Top of TEXT FOR ANALYSIS

Signals + minimal proposal (was Re: asynchronous exceptions)

Simon Marlow simonmar at microsoft.com
Fri Apr 7 09:58:01 EDT 2006


On 07 April 2006 13:58, John Meacham wrote:

> all threads keep running while the exit handers are running, all
> blockExit would do is grab and release an MVar. exit itself takes
> that MVar on starting to get rid of races to exit as well as protect
> itsesf from 'blockExit' (but won't ever put the MVar back).

That sounds hard to program with - surely you want to stop the program
in order to clean up?  Otherwise the program is going to continue
working, generating more exit handlers, and we might never get to exit.


Of course you could implement some global flag to say that an exit is in
progress, but that implies explicit checking of the flag all over the
place, which is what asynchronous exceptions are designed to avoid.

When *do* we exit, in fact?  When all the exit handlers have finished?

>> Exceptions are the right way to handle releasing resources, and they
>> are the right way to register cleanup actions.  Therefore I believe
>> exceptions are the right way to handle cleaning up on exit, too.
> 
> Well, We really need 'onExit' for other reasons as well, I think it
> should make it into the standard independently.

Sure, I'm happy with onExit.

> I think you have that backwards, releasing resources is the right
> thing 
> to do when you get an exception, but there are lots of other reasons
> you 
> want to release resources that have nothing to do with exceptions. you
> don't use 'throwTo' to close all your files :)

No, but you do use an exception handler, or something built using
exception handlers like 'finally'.  I don't want to have to use *both*
exception handlers and exit handlers.

>> Since async exceptions are no problem to implement in a coop system,
>> shouldn't we use them for exit too?
> 
> but then only one thread gets to clean up after itself,

I think all threads should get the exit exception (I know GHC doesn't
currently do this).

> and you have
> the issue that you can't interrupt a foreign function by throwing to
> it. 

The situation is the same as in your proposal - the foreign call
continues running.  However, as soon as it returns, the Haskell thread
will receive an exception.

I propose this:

  When System.Exit.exitWith is called, all currently running
  threads are sent an exit exception as soon as possible.
  Exit handlers registered with onExit are started immediately.
  The system exits when (a) the main thread has stopped, and (b)
  all exit handlers have completed.  Subsequent calls to exitWith
  simply throw an exit exception in the current thread.

Bottom of TEXT FOR ANALYSIS
Top of SOURCE INFORMATION

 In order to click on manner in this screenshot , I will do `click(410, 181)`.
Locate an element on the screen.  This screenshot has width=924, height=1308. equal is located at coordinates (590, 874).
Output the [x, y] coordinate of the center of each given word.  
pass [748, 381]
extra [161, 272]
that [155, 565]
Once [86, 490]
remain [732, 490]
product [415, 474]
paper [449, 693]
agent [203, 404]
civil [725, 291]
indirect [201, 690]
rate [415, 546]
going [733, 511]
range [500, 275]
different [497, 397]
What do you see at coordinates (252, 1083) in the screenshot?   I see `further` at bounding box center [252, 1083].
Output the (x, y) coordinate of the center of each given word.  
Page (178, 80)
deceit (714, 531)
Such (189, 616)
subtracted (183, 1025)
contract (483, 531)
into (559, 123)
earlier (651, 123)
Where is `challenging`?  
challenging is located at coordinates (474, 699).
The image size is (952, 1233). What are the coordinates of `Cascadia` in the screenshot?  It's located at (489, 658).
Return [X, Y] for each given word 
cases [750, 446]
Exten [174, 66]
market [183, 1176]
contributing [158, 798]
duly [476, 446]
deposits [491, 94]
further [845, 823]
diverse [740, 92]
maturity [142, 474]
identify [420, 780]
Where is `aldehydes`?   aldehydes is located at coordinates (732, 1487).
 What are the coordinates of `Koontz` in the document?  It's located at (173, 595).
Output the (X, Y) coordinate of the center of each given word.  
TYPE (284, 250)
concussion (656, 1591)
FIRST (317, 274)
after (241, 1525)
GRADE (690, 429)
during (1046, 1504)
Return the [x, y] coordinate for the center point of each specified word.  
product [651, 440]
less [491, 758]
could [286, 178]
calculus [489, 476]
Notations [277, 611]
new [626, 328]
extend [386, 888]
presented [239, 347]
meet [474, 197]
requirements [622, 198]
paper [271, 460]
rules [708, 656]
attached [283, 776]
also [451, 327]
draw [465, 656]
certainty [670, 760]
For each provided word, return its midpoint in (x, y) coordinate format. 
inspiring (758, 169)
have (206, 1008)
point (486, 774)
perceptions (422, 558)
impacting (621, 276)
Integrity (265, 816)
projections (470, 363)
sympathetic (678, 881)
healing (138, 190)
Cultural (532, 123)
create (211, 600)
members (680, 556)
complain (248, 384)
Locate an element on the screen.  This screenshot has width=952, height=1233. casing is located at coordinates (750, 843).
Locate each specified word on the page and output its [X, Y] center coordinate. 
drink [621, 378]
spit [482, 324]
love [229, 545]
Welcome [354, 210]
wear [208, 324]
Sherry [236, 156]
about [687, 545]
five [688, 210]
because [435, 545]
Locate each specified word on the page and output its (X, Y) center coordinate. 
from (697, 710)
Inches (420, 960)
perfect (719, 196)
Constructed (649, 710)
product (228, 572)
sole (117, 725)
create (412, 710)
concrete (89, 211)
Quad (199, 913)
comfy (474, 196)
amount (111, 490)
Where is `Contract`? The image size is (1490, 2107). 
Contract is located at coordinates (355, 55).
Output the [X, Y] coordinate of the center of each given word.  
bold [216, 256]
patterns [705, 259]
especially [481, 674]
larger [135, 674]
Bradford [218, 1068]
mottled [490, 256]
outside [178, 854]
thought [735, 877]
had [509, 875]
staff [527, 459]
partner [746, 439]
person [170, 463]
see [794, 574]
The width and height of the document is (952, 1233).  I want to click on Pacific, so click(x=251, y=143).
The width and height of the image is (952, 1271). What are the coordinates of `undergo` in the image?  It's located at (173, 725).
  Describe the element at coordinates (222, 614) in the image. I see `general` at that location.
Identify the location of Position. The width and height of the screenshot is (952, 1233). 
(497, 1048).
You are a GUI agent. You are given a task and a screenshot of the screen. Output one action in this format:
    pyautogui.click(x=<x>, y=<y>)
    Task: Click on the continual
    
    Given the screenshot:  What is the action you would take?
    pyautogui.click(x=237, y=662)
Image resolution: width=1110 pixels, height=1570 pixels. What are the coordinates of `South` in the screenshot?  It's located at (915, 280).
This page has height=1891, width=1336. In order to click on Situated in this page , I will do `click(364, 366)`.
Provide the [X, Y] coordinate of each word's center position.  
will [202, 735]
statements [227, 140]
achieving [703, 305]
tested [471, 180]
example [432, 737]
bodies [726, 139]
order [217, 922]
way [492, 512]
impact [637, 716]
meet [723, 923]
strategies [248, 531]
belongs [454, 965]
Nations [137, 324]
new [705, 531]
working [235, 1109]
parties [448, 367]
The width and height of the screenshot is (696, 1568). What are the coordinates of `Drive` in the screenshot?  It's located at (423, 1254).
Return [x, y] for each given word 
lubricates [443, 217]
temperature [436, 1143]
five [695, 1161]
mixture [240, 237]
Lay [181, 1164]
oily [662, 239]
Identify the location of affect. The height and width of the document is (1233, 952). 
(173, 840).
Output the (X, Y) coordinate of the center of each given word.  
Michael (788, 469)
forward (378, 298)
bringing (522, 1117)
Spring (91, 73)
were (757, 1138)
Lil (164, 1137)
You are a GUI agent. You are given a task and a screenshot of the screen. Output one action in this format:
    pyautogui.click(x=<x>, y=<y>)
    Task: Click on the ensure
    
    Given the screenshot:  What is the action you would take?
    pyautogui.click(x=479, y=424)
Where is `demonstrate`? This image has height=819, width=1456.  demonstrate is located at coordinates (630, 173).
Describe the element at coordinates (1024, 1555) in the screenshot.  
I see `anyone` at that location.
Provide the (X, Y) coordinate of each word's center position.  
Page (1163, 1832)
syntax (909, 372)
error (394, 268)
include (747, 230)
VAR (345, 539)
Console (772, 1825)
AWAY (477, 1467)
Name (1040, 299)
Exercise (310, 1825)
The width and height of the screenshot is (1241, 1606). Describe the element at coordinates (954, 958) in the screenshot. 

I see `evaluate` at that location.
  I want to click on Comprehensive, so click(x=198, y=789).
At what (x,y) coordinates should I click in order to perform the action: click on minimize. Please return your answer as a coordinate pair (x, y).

Bottom of SOURCE INFORMATION

» WORK TO BE COMPLETED
In the proposal at the end of the message on exit handling and asynchronous exceptions, what two conditions must hold before the system exits?

» YOUR SOLUTION
The main thread has stopped, and all exit handlers have completed.